> **Problem to solve**: The answer must be every line of the records below that contains the word "Back", copied out.

> **Listed records**:
■ ■ ■ ■ ■ ■ ■

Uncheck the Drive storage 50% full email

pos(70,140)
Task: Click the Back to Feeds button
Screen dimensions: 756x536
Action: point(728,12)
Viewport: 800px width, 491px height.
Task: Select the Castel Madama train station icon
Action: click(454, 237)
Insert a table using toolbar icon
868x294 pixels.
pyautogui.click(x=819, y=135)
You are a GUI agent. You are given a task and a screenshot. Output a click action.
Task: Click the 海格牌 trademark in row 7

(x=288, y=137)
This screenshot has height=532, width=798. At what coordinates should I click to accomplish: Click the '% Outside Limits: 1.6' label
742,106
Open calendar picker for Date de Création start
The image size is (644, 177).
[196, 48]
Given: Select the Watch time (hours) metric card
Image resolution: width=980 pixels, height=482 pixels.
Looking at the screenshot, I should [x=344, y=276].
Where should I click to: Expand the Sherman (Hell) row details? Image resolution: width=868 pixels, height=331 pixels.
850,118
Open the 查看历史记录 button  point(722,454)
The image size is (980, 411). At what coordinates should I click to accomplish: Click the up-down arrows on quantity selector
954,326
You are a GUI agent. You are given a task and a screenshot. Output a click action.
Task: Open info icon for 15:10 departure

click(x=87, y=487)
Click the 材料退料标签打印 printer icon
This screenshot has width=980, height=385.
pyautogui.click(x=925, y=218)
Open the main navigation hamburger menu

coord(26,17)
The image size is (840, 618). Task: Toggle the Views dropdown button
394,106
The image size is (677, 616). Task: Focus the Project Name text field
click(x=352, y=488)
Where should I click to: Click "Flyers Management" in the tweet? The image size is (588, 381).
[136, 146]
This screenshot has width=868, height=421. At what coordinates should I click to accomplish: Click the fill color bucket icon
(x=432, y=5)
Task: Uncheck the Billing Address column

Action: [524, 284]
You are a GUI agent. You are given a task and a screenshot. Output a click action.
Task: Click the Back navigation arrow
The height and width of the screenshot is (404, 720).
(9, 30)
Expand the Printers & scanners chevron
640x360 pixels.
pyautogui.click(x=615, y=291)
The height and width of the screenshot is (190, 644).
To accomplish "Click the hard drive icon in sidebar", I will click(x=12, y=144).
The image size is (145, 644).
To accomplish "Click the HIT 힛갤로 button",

■ ■ ■ ■ ■ ■ ■

> **Reply**:
Task: Click the Back to Feeds button
Task: Click the Back navigation arrow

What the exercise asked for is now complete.